**** Exercise inputs

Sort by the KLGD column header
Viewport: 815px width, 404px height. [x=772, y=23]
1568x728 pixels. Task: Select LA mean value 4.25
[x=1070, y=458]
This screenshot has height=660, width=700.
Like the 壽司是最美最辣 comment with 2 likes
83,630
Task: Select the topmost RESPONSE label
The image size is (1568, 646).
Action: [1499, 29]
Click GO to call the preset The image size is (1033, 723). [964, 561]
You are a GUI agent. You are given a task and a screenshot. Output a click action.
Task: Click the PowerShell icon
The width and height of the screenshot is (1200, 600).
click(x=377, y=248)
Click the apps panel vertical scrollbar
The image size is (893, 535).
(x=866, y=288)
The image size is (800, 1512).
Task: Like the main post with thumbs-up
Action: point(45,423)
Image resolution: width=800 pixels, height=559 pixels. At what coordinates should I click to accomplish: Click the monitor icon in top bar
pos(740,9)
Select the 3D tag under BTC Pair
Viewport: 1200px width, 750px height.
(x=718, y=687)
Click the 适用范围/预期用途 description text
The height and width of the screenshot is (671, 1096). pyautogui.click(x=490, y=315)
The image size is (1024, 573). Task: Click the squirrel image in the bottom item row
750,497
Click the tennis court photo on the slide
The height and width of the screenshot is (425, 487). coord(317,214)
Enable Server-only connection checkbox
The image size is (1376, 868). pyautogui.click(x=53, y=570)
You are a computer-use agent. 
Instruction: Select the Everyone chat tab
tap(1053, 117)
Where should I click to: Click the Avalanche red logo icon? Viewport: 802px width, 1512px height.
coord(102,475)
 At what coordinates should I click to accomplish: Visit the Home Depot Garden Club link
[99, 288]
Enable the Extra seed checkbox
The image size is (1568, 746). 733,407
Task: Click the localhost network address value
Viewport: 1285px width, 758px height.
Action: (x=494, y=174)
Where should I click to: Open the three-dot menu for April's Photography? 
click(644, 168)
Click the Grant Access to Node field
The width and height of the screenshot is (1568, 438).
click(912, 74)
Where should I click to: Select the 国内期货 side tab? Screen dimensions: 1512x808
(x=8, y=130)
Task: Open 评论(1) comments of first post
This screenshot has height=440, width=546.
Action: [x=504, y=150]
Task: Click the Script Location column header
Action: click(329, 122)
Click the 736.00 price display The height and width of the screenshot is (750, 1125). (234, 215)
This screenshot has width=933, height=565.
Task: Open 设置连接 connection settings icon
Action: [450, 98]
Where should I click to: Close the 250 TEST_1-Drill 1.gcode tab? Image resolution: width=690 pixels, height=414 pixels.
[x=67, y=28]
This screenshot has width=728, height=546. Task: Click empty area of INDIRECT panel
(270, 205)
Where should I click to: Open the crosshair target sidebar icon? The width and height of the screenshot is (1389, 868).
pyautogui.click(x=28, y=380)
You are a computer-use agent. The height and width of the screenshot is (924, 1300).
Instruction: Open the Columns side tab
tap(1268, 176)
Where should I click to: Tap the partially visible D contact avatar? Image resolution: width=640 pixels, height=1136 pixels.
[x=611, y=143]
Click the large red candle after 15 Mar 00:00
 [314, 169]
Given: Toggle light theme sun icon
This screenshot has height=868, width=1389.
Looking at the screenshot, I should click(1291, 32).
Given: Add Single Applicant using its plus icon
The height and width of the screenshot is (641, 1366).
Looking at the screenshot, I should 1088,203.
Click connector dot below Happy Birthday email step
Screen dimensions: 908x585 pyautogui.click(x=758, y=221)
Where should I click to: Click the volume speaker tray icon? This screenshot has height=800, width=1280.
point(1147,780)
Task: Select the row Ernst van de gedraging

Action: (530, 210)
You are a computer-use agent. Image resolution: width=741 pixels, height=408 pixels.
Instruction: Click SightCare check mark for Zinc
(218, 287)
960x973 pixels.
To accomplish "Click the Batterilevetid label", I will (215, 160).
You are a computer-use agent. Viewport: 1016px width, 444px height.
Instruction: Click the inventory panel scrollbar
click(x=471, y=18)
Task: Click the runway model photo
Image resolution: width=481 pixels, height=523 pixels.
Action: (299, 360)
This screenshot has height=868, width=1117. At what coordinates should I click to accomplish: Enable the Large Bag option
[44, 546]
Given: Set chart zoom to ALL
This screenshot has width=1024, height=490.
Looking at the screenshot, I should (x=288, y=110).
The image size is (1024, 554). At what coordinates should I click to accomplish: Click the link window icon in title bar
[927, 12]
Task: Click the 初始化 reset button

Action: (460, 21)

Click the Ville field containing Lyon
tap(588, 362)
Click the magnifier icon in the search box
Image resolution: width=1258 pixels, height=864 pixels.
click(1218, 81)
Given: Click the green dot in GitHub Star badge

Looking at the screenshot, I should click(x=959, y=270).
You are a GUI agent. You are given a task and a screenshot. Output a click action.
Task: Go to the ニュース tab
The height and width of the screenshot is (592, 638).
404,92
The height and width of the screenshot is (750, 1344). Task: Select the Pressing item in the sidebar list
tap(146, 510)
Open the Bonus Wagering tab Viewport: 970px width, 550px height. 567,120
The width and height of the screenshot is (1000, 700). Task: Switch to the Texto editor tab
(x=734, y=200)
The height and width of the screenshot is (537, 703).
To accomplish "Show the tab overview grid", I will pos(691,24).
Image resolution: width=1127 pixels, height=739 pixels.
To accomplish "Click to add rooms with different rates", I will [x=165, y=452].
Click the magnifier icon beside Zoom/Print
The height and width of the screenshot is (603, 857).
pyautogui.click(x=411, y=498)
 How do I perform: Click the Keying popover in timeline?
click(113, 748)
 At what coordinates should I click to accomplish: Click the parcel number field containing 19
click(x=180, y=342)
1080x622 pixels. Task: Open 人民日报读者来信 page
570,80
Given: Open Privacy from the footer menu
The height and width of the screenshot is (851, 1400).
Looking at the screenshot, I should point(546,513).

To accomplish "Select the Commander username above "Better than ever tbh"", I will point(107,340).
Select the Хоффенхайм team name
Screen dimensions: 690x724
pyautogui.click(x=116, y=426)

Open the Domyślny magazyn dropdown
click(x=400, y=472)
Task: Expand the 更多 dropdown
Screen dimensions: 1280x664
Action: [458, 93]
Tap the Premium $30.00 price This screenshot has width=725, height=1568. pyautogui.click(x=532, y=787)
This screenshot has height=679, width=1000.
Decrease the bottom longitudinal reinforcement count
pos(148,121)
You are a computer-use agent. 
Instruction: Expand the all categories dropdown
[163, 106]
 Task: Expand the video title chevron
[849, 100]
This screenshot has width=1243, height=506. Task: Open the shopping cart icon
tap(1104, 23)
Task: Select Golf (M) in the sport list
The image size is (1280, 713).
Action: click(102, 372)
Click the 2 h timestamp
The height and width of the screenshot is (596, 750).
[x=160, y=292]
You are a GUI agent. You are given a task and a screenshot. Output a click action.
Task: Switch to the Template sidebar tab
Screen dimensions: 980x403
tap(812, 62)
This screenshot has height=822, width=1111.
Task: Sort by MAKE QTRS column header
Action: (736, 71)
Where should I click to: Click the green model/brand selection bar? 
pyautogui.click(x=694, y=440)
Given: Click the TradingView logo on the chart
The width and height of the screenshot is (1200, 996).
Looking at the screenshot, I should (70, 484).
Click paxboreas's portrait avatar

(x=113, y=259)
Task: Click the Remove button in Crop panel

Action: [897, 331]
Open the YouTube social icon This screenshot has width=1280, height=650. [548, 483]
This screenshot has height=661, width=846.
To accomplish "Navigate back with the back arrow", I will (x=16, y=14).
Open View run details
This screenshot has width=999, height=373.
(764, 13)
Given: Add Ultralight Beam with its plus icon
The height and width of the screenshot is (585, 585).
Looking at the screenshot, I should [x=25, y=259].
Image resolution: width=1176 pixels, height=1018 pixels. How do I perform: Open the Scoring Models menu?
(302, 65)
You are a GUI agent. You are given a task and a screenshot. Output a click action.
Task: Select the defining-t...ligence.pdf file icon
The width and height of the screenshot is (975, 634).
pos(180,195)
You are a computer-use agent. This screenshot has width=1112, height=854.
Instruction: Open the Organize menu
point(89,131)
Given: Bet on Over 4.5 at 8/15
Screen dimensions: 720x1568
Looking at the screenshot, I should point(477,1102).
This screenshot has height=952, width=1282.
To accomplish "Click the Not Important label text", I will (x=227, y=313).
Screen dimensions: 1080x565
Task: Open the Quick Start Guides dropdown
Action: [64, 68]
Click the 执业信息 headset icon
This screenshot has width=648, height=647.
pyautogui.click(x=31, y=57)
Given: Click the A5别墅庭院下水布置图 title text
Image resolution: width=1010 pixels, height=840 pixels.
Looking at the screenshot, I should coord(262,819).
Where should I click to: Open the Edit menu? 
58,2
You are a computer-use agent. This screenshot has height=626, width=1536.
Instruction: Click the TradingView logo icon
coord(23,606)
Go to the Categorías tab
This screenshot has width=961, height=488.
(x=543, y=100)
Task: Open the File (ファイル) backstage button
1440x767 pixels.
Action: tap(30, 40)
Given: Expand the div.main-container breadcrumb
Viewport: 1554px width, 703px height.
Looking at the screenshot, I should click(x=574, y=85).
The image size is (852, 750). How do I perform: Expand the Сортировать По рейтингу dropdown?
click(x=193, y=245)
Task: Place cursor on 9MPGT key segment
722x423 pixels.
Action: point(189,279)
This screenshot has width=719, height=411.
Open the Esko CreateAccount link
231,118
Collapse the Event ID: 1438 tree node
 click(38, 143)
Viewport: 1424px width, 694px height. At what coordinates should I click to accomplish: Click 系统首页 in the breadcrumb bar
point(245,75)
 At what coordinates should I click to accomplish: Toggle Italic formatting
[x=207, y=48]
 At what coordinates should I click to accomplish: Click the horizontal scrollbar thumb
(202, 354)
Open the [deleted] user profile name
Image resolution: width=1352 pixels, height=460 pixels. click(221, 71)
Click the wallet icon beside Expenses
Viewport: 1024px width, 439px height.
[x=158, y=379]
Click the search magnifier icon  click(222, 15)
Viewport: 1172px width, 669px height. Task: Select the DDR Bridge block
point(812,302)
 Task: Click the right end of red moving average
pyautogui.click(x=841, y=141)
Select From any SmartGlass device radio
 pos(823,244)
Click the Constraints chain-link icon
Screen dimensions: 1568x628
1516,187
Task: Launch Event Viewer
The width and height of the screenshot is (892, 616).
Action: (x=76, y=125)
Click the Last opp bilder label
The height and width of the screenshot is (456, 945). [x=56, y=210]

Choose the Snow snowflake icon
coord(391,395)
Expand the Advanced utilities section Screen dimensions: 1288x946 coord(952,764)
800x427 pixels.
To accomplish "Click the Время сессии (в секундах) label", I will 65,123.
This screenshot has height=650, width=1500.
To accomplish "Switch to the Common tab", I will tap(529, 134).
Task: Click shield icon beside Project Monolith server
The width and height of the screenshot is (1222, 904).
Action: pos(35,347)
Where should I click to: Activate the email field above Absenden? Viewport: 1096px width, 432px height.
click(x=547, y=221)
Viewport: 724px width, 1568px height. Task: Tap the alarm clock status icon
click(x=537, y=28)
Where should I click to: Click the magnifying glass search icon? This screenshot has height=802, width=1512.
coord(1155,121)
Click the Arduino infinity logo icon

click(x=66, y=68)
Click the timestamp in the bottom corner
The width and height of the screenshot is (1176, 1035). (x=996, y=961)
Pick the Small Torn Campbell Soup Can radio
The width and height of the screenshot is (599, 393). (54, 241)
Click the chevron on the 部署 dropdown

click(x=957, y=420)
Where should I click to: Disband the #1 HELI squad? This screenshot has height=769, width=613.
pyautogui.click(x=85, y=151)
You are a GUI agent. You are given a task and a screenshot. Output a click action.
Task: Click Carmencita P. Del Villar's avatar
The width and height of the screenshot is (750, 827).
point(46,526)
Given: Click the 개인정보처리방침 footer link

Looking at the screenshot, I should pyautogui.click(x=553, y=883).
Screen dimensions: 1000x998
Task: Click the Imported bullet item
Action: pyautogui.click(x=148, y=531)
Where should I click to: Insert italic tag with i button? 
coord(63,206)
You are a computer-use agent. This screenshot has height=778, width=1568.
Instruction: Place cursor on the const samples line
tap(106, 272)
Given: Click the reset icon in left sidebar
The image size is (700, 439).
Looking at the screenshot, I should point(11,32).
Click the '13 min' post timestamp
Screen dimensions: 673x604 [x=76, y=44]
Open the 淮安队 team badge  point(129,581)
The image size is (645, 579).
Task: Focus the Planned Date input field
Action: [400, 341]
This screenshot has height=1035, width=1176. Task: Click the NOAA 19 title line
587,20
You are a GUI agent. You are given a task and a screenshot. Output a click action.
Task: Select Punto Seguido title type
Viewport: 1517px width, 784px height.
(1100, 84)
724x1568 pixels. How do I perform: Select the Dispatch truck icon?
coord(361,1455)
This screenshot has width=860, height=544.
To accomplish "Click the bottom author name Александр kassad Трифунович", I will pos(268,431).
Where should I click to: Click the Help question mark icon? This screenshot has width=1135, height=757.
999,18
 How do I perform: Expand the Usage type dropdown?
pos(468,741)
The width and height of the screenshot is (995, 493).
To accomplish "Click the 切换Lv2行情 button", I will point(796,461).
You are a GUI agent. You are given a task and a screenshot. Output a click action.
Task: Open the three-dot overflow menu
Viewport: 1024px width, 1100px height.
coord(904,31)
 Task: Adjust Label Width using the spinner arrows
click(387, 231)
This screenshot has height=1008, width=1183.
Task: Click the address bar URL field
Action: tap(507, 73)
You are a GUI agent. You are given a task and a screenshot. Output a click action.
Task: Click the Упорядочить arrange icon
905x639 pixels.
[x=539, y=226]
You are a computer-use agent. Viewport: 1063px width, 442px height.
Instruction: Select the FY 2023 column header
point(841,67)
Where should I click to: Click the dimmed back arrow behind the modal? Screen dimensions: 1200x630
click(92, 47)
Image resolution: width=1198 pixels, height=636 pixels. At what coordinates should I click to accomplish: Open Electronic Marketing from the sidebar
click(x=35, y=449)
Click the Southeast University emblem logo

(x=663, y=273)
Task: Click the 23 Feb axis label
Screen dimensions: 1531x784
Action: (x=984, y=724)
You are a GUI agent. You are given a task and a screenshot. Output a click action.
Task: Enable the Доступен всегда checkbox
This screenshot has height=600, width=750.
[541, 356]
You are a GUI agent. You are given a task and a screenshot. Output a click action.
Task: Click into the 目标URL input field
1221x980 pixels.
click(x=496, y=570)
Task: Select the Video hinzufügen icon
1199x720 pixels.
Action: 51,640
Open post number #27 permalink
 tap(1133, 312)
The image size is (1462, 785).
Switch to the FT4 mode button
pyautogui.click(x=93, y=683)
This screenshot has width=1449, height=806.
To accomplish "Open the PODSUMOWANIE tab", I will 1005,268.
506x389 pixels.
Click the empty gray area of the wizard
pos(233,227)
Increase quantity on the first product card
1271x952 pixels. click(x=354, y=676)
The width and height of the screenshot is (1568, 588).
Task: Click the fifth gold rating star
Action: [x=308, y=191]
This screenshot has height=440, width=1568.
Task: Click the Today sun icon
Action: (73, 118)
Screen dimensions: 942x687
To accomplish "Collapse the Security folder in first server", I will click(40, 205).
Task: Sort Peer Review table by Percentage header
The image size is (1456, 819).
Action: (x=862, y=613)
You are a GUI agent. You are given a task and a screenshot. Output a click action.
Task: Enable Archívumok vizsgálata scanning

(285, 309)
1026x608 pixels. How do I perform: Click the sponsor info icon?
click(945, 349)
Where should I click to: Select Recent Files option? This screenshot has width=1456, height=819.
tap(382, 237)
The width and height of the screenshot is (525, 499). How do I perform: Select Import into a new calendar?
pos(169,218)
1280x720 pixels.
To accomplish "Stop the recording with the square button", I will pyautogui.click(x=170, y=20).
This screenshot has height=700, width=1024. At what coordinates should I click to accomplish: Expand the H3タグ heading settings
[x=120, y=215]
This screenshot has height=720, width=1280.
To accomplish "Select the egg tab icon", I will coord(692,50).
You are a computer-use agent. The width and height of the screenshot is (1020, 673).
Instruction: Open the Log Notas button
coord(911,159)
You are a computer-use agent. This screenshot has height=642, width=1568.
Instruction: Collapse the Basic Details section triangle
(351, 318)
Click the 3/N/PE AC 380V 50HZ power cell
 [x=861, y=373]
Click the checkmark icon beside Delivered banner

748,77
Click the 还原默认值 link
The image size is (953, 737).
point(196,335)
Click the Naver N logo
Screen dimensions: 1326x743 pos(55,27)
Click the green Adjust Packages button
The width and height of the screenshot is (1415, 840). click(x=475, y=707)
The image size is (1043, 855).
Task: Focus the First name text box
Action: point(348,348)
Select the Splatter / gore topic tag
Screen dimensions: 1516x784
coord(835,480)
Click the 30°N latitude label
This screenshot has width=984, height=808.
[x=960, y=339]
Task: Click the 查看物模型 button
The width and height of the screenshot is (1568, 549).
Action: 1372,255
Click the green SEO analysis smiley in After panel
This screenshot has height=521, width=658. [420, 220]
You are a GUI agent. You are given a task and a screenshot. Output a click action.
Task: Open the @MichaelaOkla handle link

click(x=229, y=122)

********

About this exercise: Every line in the data that includes the word "plus" should be counted, and only the resulting number given.

Response area: 2